> [AUFGABEN]:
**A)** Wiederhole aus dem Text über Motorradmode wörtlich den Abschnitt von „Mode hat also“ bis „ein bisschen Mode.“.
**B)** Schreib den Text über Motorradmode im Anschluss an seinen letzten Satz weiter.

> [SEITENTEXT]:

Mode hat also auch ihre positiven Seiten. So sah ich zum Beispiel am Glemseck einen freundlichen Kollegen in Vollbart, abgegrabbelter Lederjacke und passender Jeans. Das ist in Sachen "Außenwirkung von Motorradfahrern" schon ein Fortschritt zu seinem vorherigen Aussehen. Auf einmal kann es wieder cool sein, wie ein Kradist auszusehen. Das war in den Neunzigern anders, als typische Motorradfahrer in ihren bunt gefärbten Glattleder-Presswurstpellen aussahen wie mit Dreiwettertaft lackierte Papageien. In den Nullerjahren dann war es schwarzes Polyester, das wir bevorzugt trugen. Wenn es regnete, sah das aus, als hätten wir wie die Punks früher Mülltüten zu Kleidung verarbeitet. Dann vielleicht doch lieber ein bisschen Mode.

> [MATERIAL]:
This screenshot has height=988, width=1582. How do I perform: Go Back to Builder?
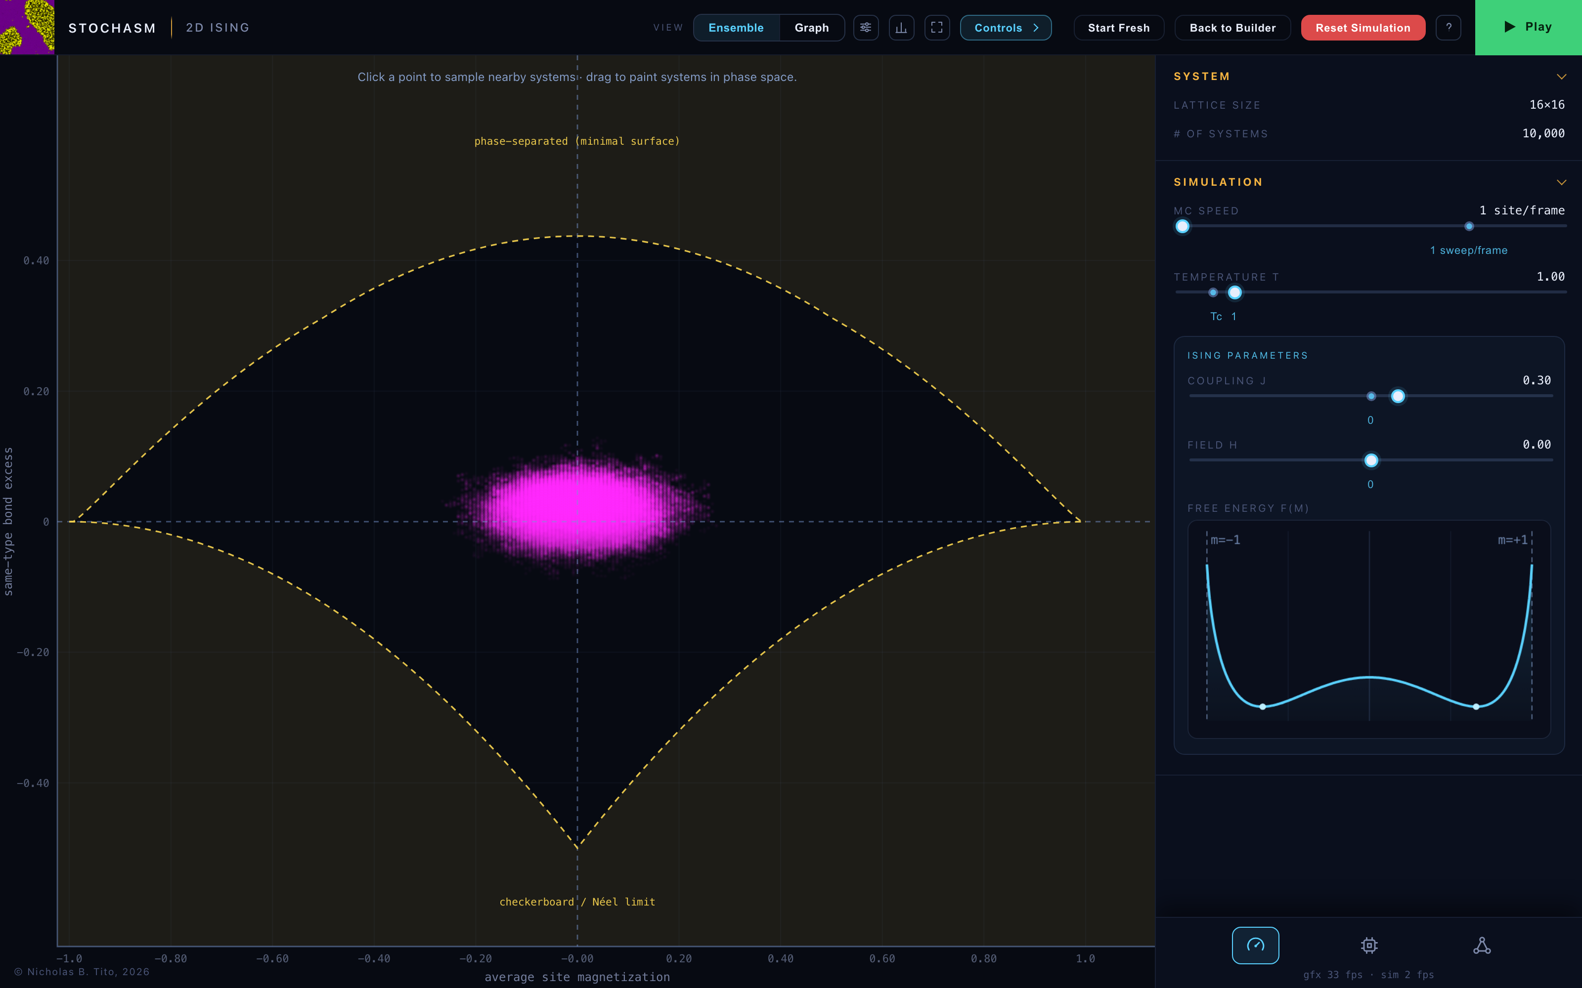tap(1232, 27)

> [LÖSUNGEN]:
**A)**
Mode hat also auch ihre positiven Seiten. So sah ich zum Beispiel am Glemseck einen freundlichen Kollegen in Vollbart, abgegrabbelter Lederjacke und passender Jeans. Das ist in Sachen "Außenwirkung von Motorradfahrern" schon ein Fortschritt zu seinem vorherigen Aussehen. Auf einmal kann es wieder cool sein, wie ein Kradist auszusehen. Das war in den Neunzigern anders, als typische Motorradfahrer in ihren bunt gefärbten Glattleder-Presswurstpellen aussahen wie mit Dreiwettertaft lackierte Papageien. In den Nullerjahren dann war es schwarzes Polyester, das wir bevorzugt trugen. Wenn es regnete, sah das aus, als hätten wir wie die Punks früher Mülltüten zu Kleidung verarbeitet. Dann vielleicht doch lieber ein bisschen Mode.

**B)**
Das Beste an dieser recht neuen Gruppe von Motorradfahrern ist jedoch, dass man sich über sie so herrlich aufregen kann wie über jede Gruppe außer der eigenen. Dschobberisten, Racer, Landstraßenjäger, Tourer und jetzt diese Kradkultisten. Die haben doch keine Ahnung! Was die aus der Duke bauen! Unfahrbar! Und so weiter. Deshalb: Herzlich willkommen, ihr Kradkultisten! Ihr seid schlimmer als beide H-Worte. Es ist in jeder Hinsicht schön, dass es euch gibt. (cgl)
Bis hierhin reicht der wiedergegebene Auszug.